WHAT TO PRODUCE:
Instruction for the entries that follow: retype exactly the lines from the line with "Select the 7D time range" to the line with "Click 5 X Yeast", both included, and omit all others.

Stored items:

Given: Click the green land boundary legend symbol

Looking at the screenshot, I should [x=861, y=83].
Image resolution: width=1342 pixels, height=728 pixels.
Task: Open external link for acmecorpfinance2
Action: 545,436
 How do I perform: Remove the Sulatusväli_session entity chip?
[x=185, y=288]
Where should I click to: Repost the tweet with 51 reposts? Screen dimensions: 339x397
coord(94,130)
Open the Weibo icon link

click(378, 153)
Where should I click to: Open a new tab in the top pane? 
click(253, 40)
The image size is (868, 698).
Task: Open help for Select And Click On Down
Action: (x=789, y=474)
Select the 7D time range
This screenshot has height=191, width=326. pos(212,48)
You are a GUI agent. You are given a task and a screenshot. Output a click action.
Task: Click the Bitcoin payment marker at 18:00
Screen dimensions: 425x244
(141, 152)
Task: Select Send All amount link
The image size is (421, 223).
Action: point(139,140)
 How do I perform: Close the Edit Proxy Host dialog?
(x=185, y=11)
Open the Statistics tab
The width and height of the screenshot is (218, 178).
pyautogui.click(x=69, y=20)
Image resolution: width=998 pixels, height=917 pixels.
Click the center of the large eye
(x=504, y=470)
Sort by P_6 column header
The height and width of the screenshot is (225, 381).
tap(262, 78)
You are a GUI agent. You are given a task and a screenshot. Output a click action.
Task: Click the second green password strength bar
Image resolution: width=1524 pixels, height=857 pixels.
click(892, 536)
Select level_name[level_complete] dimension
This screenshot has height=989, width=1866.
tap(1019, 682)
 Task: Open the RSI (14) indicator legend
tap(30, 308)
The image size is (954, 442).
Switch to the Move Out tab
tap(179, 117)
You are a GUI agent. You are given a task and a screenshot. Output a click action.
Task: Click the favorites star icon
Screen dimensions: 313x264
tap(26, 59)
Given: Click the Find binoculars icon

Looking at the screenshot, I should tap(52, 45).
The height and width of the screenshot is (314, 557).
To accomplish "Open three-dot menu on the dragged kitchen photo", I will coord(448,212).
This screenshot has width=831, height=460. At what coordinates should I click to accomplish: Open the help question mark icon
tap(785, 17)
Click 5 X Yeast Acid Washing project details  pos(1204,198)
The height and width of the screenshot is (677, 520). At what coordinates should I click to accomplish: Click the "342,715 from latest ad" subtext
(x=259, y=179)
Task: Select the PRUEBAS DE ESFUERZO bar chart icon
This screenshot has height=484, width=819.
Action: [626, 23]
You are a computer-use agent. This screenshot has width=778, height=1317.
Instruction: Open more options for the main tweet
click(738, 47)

SOLUTION TO THE PROBLEM:
Select the 7D time range
This screenshot has height=191, width=326. pos(212,48)
You are a GUI agent. You are given a task and a screenshot. Output a click action.
Task: Click the Bitcoin payment marker at 18:00
Screen dimensions: 425x244
(141, 152)
Task: Select Send All amount link
The image size is (421, 223).
Action: point(139,140)
 How do I perform: Close the Edit Proxy Host dialog?
(x=185, y=11)
Open the Statistics tab
The width and height of the screenshot is (218, 178).
pyautogui.click(x=69, y=20)
Image resolution: width=998 pixels, height=917 pixels.
Click the center of the large eye
(x=504, y=470)
Sort by P_6 column header
The height and width of the screenshot is (225, 381).
tap(262, 78)
You are a GUI agent. You are given a task and a screenshot. Output a click action.
Task: Click the second green password strength bar
Image resolution: width=1524 pixels, height=857 pixels.
click(892, 536)
Select level_name[level_complete] dimension
This screenshot has height=989, width=1866.
tap(1019, 682)
 Task: Open the RSI (14) indicator legend
tap(30, 308)
The image size is (954, 442).
Switch to the Move Out tab
tap(179, 117)
You are a GUI agent. You are given a task and a screenshot. Output a click action.
Task: Click the favorites star icon
Screen dimensions: 313x264
tap(26, 59)
Given: Click the Find binoculars icon

Looking at the screenshot, I should tap(52, 45).
The height and width of the screenshot is (314, 557).
To accomplish "Open three-dot menu on the dragged kitchen photo", I will coord(448,212).
This screenshot has width=831, height=460. At what coordinates should I click to accomplish: Open the help question mark icon
tap(785, 17)
Click 5 X Yeast Acid Washing project details  pos(1204,198)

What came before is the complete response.